Generally dual video cards are envisioned by most consumers as 2 identical cards for NVIDIA SLI or AMD CFX. Windows 10 and DX12 however have changed the way video cards can be used.
For older games a high end card can handle games through DX11 easily at 1920×1080. Dual cards are only needed with 3820×2160 panels with some extremely demanding games.
Both of these cards are NVIDIA Kepler based. The GT 640 works fine in an x4 slot for general purpose use. There is enough bandwidth with PCI Express 2.0 that video cards are not appreciably bottlenecked.

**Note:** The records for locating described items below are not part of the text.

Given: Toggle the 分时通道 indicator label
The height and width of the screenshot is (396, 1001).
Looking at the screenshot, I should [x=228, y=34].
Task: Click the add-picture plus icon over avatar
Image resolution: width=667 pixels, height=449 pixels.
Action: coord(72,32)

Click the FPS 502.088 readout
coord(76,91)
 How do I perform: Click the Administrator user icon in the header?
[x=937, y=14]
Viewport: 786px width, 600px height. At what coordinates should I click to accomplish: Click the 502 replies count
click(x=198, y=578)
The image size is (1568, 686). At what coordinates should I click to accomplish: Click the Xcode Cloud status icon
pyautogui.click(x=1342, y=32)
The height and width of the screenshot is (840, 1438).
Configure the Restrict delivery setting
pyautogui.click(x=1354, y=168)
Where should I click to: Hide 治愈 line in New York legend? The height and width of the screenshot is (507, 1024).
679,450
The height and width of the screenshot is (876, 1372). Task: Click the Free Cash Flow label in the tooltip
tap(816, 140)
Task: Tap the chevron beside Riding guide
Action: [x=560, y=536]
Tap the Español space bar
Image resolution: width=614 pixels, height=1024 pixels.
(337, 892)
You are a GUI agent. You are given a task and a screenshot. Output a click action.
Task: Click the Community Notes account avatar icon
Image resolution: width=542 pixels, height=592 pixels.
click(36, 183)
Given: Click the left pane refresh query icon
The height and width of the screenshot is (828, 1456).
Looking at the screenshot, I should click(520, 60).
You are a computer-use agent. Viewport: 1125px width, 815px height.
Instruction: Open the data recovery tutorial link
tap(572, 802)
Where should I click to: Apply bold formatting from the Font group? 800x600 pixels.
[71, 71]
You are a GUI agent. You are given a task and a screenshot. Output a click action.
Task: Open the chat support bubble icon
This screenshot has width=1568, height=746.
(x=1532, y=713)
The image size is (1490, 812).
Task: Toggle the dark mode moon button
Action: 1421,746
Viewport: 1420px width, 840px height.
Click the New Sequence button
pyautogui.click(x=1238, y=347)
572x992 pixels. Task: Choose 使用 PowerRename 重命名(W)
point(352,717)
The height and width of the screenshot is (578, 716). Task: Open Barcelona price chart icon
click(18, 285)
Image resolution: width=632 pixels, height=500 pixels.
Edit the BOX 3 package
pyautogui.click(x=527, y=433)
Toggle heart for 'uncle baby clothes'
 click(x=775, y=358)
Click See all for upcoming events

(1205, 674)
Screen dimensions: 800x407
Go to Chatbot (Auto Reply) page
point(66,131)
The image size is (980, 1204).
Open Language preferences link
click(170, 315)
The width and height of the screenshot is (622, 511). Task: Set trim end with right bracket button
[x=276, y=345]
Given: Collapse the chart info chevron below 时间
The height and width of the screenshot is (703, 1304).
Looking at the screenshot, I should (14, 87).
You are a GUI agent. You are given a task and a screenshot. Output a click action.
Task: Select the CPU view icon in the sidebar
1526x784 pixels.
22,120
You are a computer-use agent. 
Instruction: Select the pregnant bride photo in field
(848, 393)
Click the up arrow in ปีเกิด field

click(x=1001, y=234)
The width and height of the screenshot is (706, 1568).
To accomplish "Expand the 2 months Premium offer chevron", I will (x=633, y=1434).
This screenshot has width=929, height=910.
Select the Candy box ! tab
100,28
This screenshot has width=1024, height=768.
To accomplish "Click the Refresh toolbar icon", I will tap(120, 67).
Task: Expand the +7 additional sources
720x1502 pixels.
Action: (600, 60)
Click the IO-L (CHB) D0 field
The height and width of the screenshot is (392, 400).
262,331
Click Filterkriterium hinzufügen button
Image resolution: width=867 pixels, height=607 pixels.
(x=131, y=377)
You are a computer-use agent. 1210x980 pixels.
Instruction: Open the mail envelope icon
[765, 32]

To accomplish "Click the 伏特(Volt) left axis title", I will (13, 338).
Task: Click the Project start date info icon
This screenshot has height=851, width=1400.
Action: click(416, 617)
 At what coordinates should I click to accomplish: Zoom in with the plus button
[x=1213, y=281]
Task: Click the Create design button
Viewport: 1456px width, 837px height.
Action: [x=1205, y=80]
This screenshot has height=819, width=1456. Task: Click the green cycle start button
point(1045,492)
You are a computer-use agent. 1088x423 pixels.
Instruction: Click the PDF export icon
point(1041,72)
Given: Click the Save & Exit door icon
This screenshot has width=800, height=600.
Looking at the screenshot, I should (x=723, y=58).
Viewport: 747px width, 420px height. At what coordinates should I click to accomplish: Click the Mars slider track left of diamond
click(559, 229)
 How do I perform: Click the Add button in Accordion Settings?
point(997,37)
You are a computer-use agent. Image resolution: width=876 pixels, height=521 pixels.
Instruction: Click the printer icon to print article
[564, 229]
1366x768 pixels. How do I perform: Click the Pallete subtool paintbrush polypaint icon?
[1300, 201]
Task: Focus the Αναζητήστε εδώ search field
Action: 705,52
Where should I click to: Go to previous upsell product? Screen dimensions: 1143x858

The GTX 660 Ti has 7 SMX units and the GT 640 has 2 SMX units. DX12 uses tiles instead of alternate frame rendering. DX12 motivates improved GPU performance as games become more demanding.
NVIDIA supports using a second video cards for PhysX processing. There are over 100 titles that use PhysX so this configuration will provide some performance gains but generally the difference will be negligible.
By default the NVIDIA driver defaults to the GT 640 but the settings are by default on automatic. This way if the card is needed for tile rendering it can be allocated.
NVIDIA is supporting WDDM 2.1 and DX12 for owners of Kepler and above. This includes Maxwell, Pascal and Volta cards.